Dancer was tiring of the fellow’s posturing. ‘Surmised? From what? There is no evidence.’

Halting, Kellanved gestured ahead to the great hulking construct, then opened his arms wide. ‘As I thought,’ he announced, ‘a Sky Fortress of the K’Chain Che’Malle.’

Dancer was not surprised; he’d already suspected as much. Studying the great broken edifice, its exposed galleries, floors, and cracked walls, he imagined in his mind’s eye the enormous object crashing into the hillside to break apart and slide to its present tilted resting place.

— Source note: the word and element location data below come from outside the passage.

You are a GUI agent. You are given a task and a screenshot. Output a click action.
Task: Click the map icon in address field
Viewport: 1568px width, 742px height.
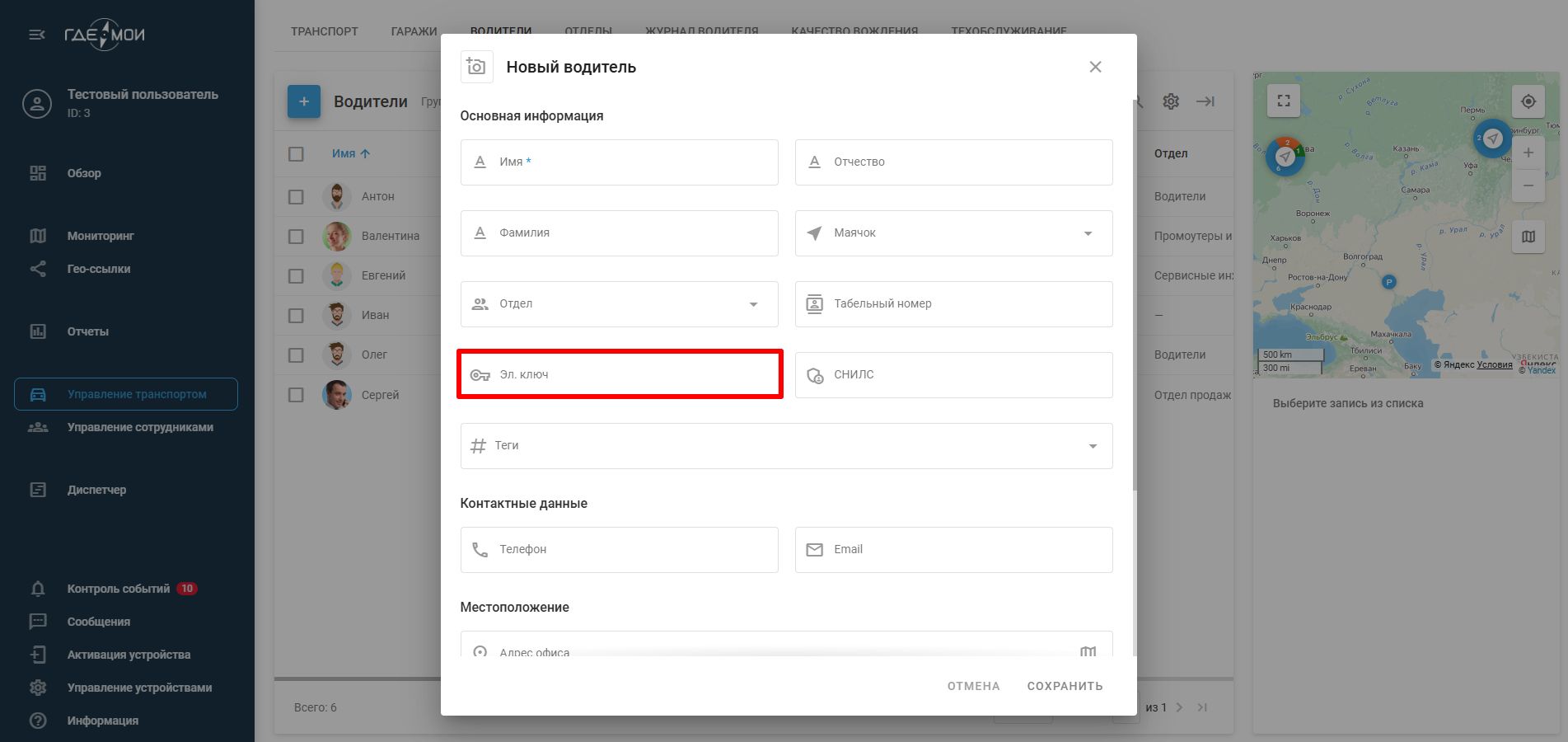click(x=1088, y=651)
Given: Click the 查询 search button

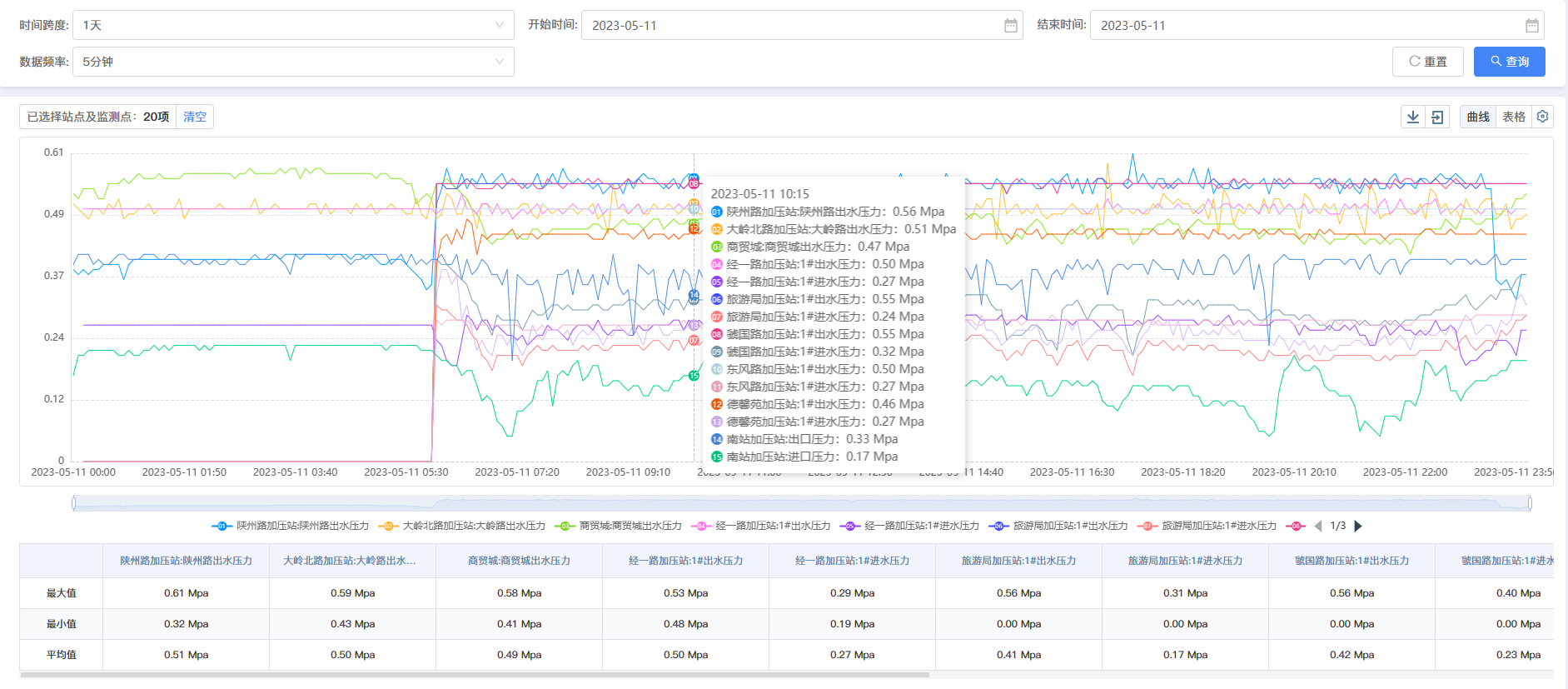Looking at the screenshot, I should click(x=1509, y=62).
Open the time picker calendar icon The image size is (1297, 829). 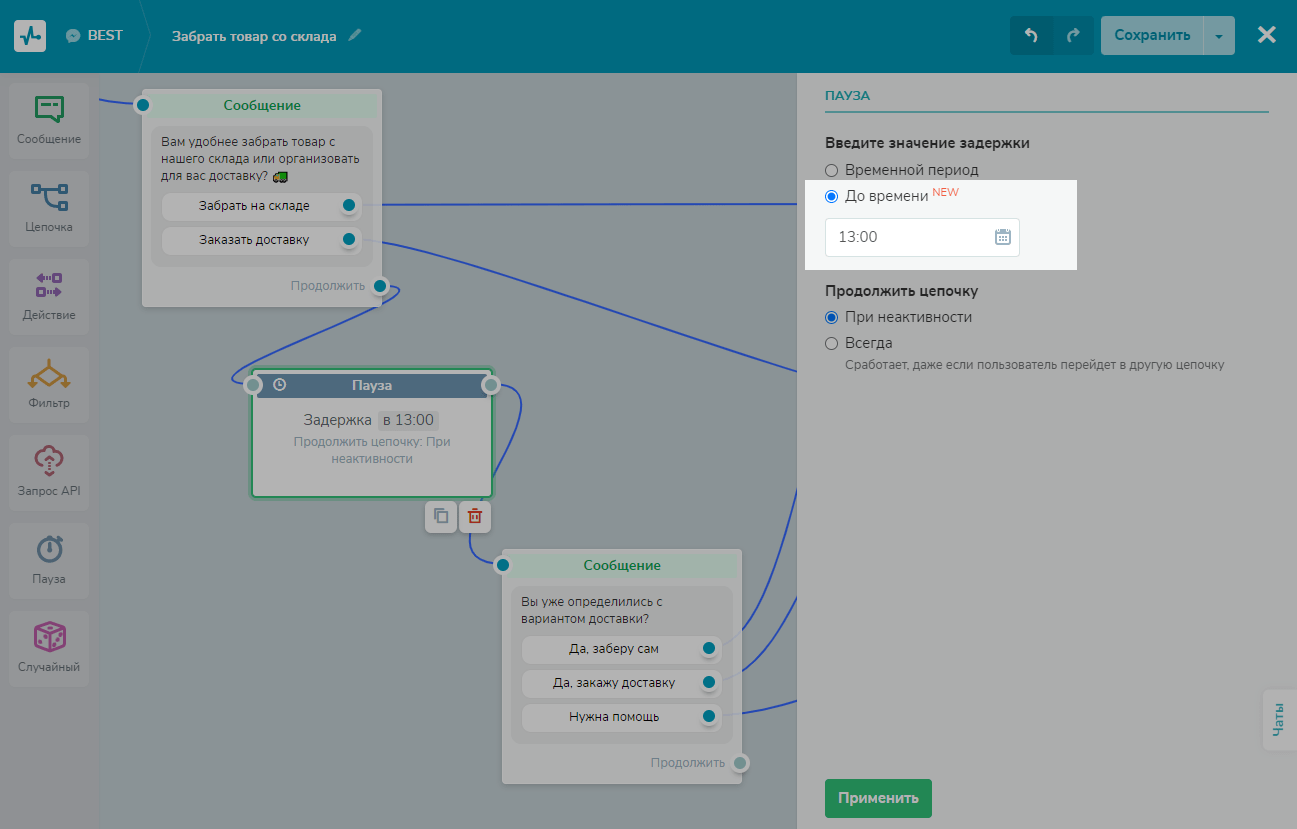coord(1003,237)
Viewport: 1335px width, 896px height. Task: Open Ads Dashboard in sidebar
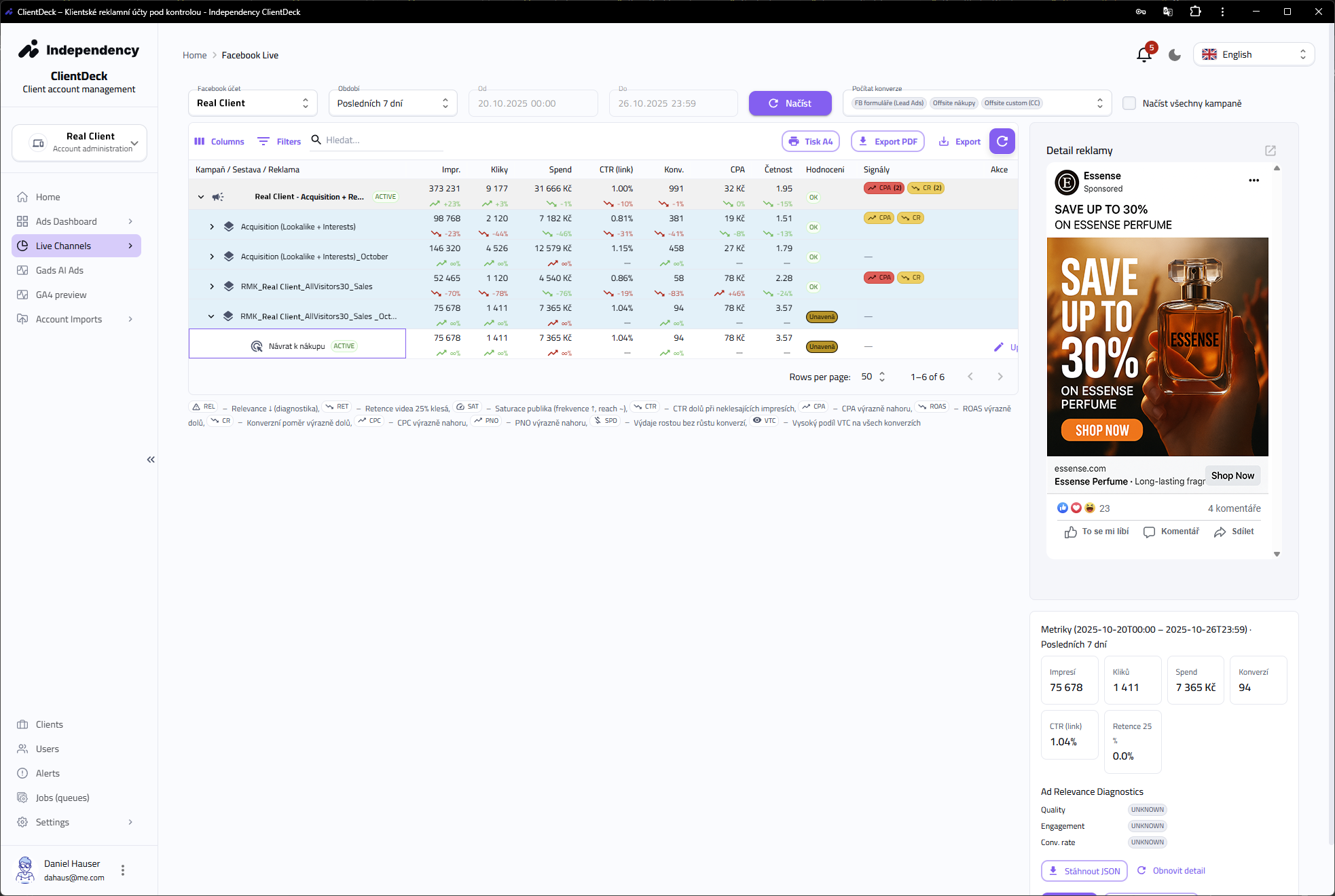(67, 221)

Yet what of this strange glittering curtain that blocked their view of half the remains? ‘And this barrier?’ he asked Kellanved.

The hunched, falsely old mage was already scrambling up the slope of shattered rock and gravel. He waved his walking stick as he held forth. ‘As we know, Kurald Emurlahn – the Elder Warren of Shadow – was broken apart in great wars. That barrier must be one such border – an edge of this shard of Emurlahn.’

Dancer nodded to himself. ‘So … we could pass through there into another Realm?’